4. the method for constructing an electrochemiluminescent aptamer sensor for omethoate detection according to claim 1, wherein MoTe is used in step 2₂The volume ratio of the quantum dot dispersion liquid to the dimethyl imidazole methanol solution to the zinc nitrate methanol solution is 1: 10: 10, wherein MoTe₂The concentration of the quantum dot dispersion liquid is 1-10mg/L, the concentration of the dimethyl imidazole methanol solution is 10mM, and the concentration of the zinc nitrate methanol solution is 10 mM.

5. The method for constructing the electrochemiluminescence aptamer sensor for omethoate detection according to claim 1, wherein in the step 2, the mixing mode is ultrasonic blending; standing at room temperature for 2-4 hr, washing with methanol, and vacuum drying at 60 deg.C overnight.

6. The method for constructing an electrochemiluminescent aptamer sensor for omethoate detection according to claim 1, wherein in the step 3, the polishing and cleaning steps of the glassy carbon electrode GCE are as follows: firstly, a glassy carbon electrode GCE with phi of 3.0mm is respectively used with Al of 1.0,0.3 and 0.05 mu m₂O₃Polishing powder is polished on polishing cloth into a mirror surface, then ultrasonic cleaning is carried out in ultrapure water, ethanol and ultrapure water in sequence, and blow-drying is carried out by nitrogen gas under the condition of room temperature.

7. The method for constructing an electrochemiluminescent aptamer sensor for omethoate detection according to claim 1, wherein MoTe is used in step 4₂The dosage proportion of the/ZIF-8 to the Naphthol Naphthol phosphate buffer solution is 2 mg: 1 mL; wherein the mass percentage concentration of the naphthol is 0.5 percent.

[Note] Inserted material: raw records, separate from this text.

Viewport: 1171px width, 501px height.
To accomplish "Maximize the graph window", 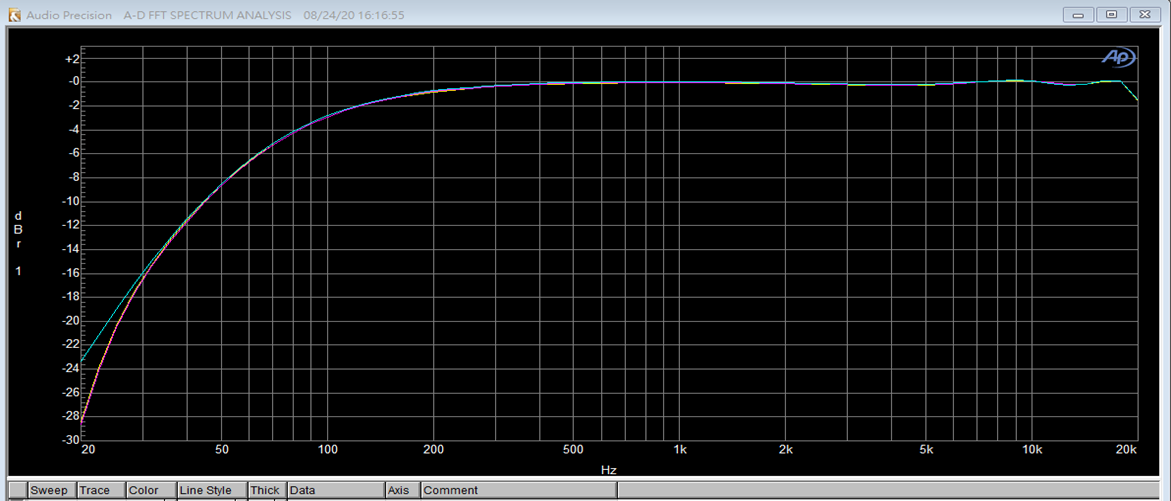I will coord(1111,14).
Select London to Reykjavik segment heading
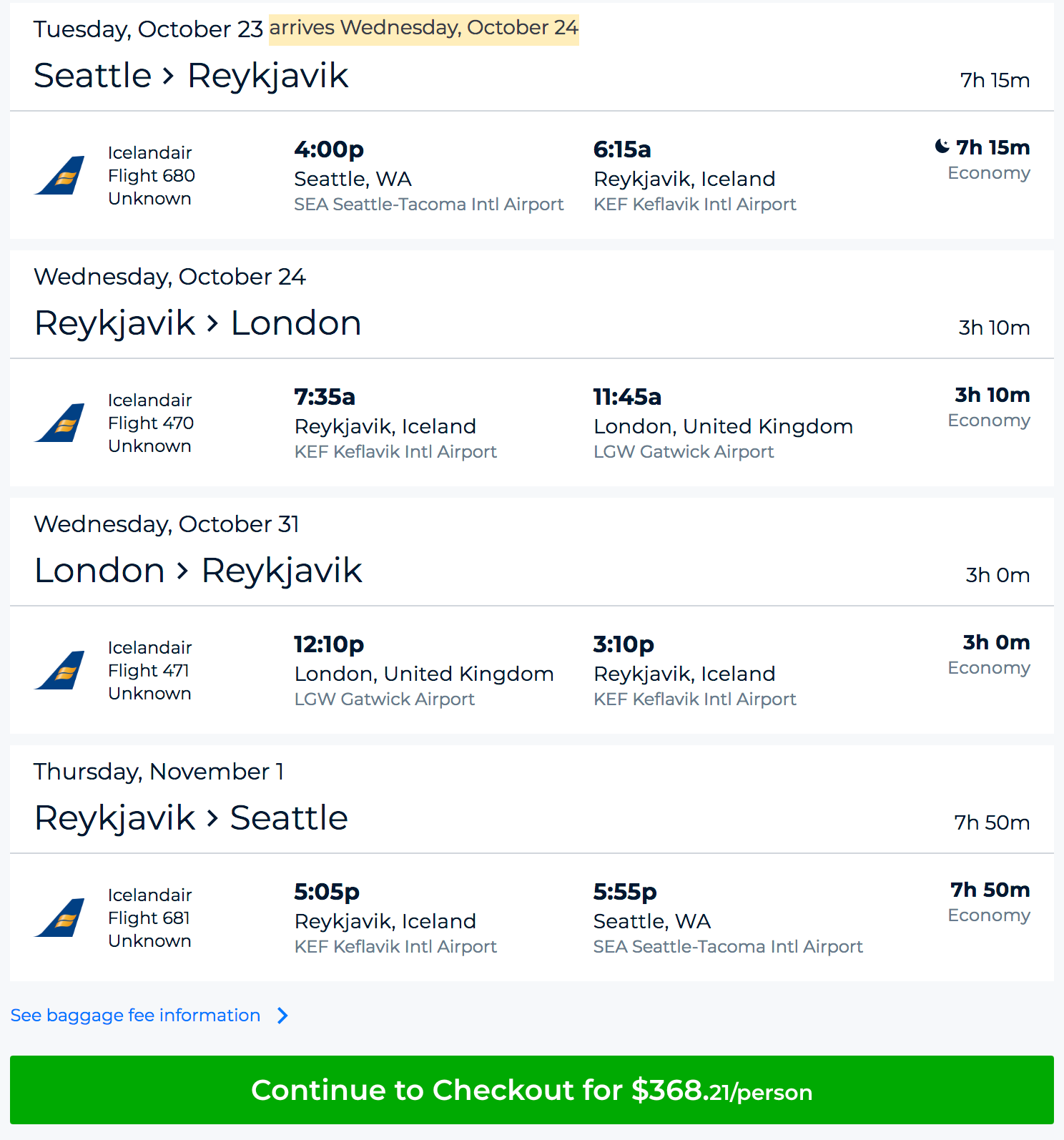 199,571
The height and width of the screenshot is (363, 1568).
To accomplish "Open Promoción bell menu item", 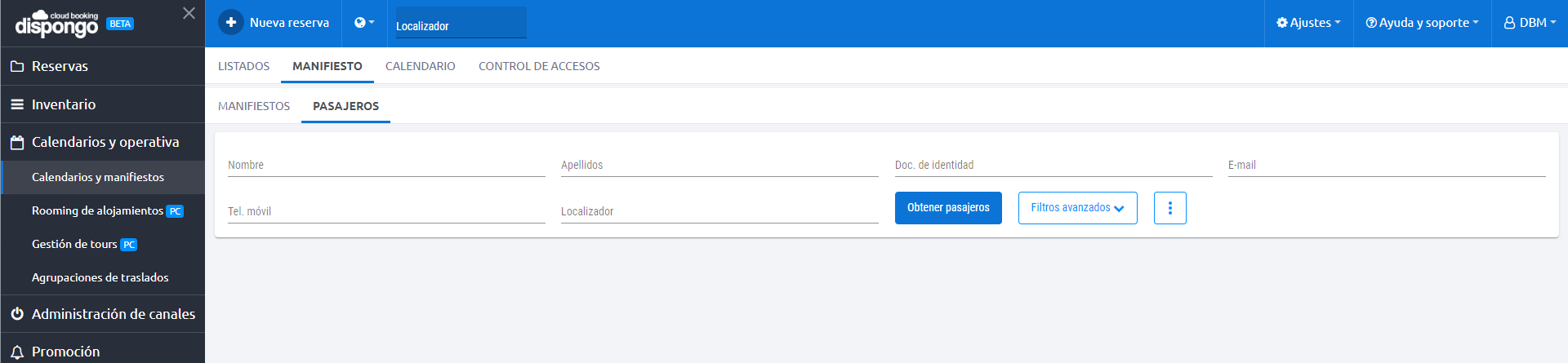I will (102, 352).
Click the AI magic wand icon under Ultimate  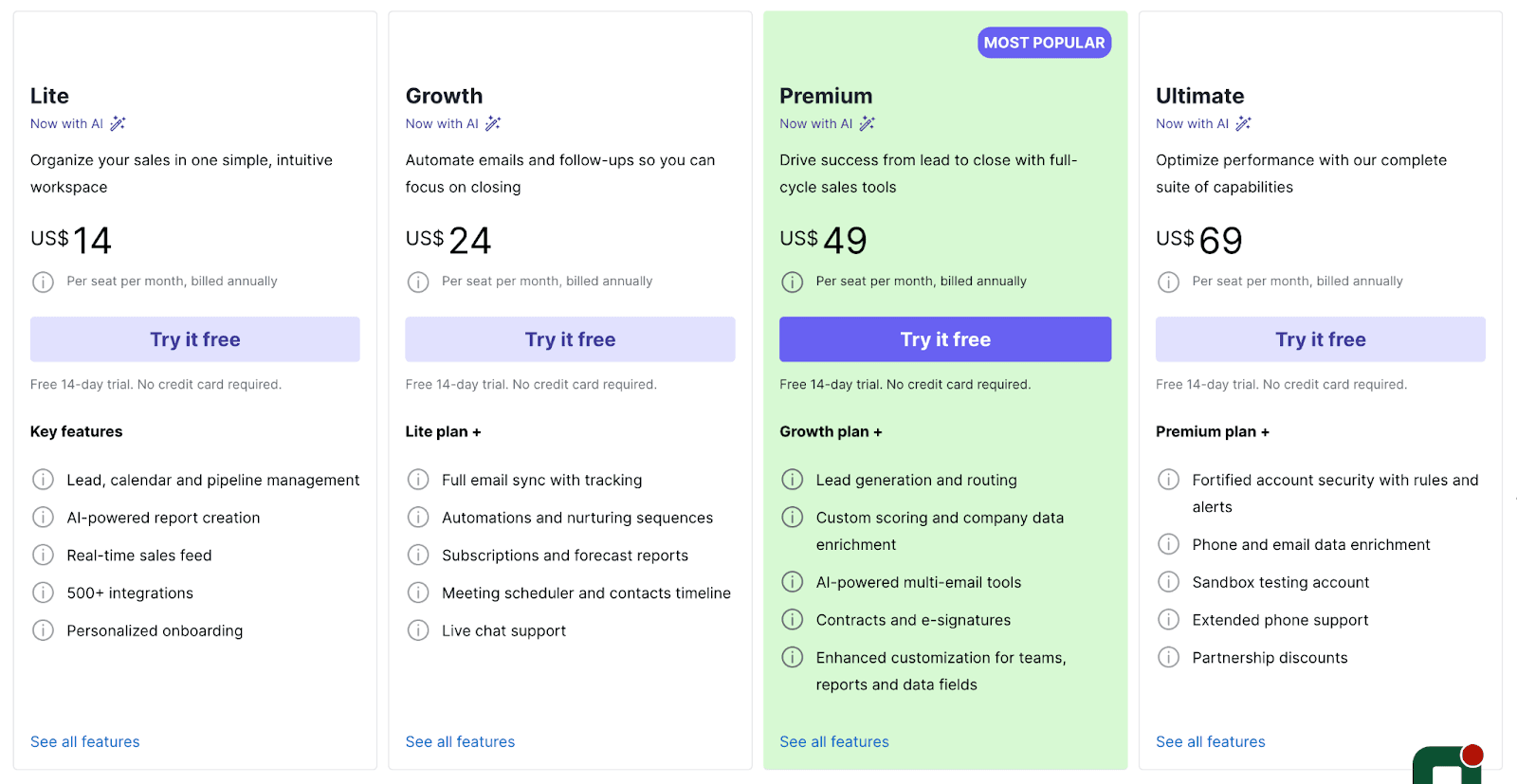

8. The method for constructing an electrochemiluminescent aptamer sensor for omethoate detection according to claim 1, wherein in step 4, the dispersion is dispensed in an amount of 6.0 μ L; the dropping amount of OMT aptamer is 6 μ L, wherein the concentration of OMT aptamer solution is 3 × 10^-6mol/L。

9. Use of the electrochemiluminescence aptamer sensor prepared by the method of claims 1-8 for detecting omethoate.

10. The use according to claim 9, wherein the electrochemiluminescent aptamer sensor is used for detecting omethoate in soybean and spinach samples.